Let Y be a random variable with mean μ and variance σ^2 where the support is (0, ∞). Suppose you are offered to play a game where you choose a number z between (0, ∞). If a realization of the random variable y is greater than z then you win $z, otherwise you lose z dollars.
a. What value of z maximizes your expected gain? Can this maximum ever result in a loss? following is my work:
Let g(z) denote the expected gain,
g(z) = z(1-F_{y}(z))-zF_{y}(z)
take diervative with respect to z,
g′(z) = ((dg(z))/(dz))=1-F_{y}(z)-z∗f_{y}(z)-z∗f_{y}(z)-F_{y}(z) = 1-2F_{y}(z)-2z∗f_{y}(z)
let g′(z) = 0,
1 = 2F_{y}(z)+2z∗f_{y}(z)
F(z) = (1/2)-z∗f_{y}(z)
replace back to g(z)
g(z) = z(1-(1/2)-z∗f_{y}(z))-z((1/2)-z∗f_{y}(z)) = 2z²∗f_{y}(z)
F is the cdf, f is the pdf.
I do not know how to use the mean and variance of Y, the problem is we do not know the distribution of Y.
Now part b:
b. How large is the maximum expected gain for if Y ∼ exponential(λ).
My work again,
f_{y}(y)=λe^{-λy}
F_{y}(y)=1-e^{-λy}
and subs into g′(z)=0⇒1=2F_{y}(z)+2z∗f_{y}(z)
1=2(1-e^{-λz})+2z∗λe^{-λz}
and solve for z, I got z=((1-W((e/2)))/λ)≈((0.314923)/λ)
and replace this into g(z)=2z²∗f_{y}(z),
I got ((2e^{W((e/2))-1}(1-W((e/2)))²)/λ)≈((0.14477)/λ)
I do not think this is quite right.
Any suggestion will be appreciated! Thanks in advance.
Assume that $X$ is a continuous random variable.
The expected gain is, as you say LaTExlessly, $z(1-F(z))-zF(z) = z(1-2F(z)) = g(z)$. As Neil pointed out to you, this is $0$ when $z$ equals the median $m$. For $z > m$, $F(z) > \frac 12$ and so $g(z) < 0$. Since $g(0) = 0$, the question is, what is the behavior of $g(z)$ in the interval $(0,m)$? In this interval, $z>0$ and $F(z) < \frac 12$ and so $g(z) > 0$. Thus $g(z)$ does indeed have a positive maximum in $(0,m)$. The harder question is how can we determine the location of this maximum from knowledge only of the mean and variance of $X$.
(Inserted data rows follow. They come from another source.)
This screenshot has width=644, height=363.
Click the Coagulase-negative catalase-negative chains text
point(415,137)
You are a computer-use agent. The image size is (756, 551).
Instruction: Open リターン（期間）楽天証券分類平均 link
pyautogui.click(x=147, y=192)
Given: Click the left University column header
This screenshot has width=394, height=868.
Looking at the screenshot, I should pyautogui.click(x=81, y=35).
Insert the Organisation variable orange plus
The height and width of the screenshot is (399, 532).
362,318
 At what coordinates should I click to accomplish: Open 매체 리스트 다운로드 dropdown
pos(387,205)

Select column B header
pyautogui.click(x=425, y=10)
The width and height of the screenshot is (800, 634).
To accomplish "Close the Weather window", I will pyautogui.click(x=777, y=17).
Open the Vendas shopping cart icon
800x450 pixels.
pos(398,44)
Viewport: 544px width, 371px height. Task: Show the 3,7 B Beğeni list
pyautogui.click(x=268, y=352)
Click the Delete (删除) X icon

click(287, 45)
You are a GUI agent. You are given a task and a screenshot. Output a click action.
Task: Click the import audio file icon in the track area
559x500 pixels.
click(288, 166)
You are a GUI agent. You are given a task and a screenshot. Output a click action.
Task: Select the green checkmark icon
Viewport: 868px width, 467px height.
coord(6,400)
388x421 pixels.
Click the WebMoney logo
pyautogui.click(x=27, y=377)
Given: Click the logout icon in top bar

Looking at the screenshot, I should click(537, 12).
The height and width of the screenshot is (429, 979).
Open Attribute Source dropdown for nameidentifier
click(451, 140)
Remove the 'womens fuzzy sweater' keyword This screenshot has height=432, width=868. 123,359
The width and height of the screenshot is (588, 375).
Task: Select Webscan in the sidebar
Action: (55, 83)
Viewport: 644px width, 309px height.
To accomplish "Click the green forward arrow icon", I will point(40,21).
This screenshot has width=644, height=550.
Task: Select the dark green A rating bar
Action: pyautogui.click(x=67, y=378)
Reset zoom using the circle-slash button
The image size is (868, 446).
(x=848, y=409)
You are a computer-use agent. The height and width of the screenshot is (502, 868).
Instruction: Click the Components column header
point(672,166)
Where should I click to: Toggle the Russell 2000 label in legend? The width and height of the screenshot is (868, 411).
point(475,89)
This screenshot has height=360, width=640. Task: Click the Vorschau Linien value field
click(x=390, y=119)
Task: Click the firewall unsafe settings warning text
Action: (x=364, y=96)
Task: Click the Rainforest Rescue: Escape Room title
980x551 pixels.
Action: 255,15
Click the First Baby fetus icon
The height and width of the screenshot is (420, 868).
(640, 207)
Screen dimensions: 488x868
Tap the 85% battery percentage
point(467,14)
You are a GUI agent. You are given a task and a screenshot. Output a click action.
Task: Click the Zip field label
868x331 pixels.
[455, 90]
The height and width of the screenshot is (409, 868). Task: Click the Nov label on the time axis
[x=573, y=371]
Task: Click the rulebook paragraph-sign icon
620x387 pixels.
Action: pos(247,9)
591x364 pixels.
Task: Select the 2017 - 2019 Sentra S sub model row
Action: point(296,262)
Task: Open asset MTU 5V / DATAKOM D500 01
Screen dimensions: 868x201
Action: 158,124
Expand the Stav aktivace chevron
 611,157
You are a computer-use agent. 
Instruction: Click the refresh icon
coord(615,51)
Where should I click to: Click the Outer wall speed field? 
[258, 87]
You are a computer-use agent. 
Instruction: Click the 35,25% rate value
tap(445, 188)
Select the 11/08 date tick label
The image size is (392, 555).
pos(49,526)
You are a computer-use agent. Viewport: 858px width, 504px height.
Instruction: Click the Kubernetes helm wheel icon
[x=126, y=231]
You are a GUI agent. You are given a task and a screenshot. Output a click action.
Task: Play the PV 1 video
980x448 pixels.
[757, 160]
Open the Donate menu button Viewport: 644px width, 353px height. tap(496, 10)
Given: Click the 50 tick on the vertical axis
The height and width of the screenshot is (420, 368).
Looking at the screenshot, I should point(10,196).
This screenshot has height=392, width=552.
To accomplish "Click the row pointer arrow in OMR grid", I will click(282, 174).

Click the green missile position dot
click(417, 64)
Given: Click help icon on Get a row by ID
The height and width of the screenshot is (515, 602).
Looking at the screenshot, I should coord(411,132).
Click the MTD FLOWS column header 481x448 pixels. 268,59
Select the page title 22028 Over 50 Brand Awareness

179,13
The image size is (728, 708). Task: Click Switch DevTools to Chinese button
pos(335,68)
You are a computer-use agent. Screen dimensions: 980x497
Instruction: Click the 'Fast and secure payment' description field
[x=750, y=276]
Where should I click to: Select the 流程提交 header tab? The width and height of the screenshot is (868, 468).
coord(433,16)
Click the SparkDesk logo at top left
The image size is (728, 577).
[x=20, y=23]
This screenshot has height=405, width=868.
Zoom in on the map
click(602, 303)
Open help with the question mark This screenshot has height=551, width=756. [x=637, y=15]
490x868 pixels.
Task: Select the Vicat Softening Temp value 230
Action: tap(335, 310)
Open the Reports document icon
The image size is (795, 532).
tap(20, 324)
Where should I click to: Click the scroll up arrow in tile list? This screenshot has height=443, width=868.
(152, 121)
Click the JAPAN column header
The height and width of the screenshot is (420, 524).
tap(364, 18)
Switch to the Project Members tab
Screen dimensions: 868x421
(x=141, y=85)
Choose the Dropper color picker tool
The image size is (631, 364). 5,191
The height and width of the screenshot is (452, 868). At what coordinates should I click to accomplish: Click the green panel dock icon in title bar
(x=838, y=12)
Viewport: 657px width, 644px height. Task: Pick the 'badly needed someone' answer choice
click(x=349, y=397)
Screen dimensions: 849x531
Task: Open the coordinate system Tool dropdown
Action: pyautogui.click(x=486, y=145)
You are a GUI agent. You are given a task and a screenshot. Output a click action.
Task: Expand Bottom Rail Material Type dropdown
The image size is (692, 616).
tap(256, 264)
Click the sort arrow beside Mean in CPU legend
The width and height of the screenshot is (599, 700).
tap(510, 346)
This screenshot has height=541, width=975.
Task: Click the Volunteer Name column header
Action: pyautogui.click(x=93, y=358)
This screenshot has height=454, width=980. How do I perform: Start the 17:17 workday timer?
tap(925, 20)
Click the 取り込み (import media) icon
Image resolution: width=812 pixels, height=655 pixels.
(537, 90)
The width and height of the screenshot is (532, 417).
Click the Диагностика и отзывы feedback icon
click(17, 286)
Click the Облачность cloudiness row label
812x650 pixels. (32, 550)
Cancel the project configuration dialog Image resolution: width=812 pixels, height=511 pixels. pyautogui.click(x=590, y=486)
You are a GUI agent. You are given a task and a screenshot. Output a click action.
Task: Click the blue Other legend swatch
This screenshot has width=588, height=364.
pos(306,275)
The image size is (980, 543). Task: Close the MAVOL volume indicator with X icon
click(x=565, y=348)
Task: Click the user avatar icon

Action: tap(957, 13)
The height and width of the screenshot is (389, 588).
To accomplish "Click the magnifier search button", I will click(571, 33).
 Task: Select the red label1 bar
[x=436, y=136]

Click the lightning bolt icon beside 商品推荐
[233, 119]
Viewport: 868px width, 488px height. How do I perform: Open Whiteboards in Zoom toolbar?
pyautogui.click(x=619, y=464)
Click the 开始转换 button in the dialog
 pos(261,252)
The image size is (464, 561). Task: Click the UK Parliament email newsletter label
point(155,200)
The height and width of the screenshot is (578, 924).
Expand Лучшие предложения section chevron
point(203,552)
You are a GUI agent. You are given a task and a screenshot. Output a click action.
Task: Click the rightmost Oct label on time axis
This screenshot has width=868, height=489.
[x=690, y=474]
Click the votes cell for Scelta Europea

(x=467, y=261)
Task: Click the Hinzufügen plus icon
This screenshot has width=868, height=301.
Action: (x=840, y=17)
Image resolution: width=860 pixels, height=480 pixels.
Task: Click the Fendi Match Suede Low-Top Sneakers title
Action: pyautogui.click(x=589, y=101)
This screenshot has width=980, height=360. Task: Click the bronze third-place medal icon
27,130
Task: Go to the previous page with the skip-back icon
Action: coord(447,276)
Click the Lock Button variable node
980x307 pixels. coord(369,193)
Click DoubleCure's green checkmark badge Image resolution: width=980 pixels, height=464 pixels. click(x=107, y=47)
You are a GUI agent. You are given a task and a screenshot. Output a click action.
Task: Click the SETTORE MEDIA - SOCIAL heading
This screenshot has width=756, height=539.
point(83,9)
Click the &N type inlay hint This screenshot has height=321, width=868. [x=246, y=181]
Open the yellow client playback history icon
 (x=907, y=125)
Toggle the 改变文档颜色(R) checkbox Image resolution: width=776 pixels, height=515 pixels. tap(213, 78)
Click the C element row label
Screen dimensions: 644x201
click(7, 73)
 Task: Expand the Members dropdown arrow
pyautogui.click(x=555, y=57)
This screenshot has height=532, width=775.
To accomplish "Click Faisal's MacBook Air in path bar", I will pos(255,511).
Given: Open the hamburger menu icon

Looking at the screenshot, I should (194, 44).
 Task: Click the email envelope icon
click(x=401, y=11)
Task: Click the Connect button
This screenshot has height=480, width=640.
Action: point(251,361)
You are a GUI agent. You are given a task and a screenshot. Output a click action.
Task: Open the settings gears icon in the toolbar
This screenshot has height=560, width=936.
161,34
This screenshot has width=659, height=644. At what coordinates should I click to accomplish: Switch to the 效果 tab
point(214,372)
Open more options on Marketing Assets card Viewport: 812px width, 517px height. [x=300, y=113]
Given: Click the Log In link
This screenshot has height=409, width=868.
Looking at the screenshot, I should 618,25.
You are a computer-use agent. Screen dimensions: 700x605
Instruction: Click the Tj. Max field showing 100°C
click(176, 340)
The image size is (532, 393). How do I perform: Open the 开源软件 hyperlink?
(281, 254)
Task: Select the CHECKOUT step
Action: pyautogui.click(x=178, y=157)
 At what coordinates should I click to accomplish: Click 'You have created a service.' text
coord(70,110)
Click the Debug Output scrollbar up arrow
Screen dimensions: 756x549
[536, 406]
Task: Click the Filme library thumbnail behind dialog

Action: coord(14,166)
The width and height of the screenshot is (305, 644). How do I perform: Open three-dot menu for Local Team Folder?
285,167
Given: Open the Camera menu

It is known that the difference between the mean $\mu$ and the median $m$ is no larger than the standard deviation $\sigma$. See for example here or there. Thus, if $\mu>\sigma$, we can choose $z = \mu-\sigma > 0$ and be guaranteed a nonnegative (but not necessarily maximal) expected gain.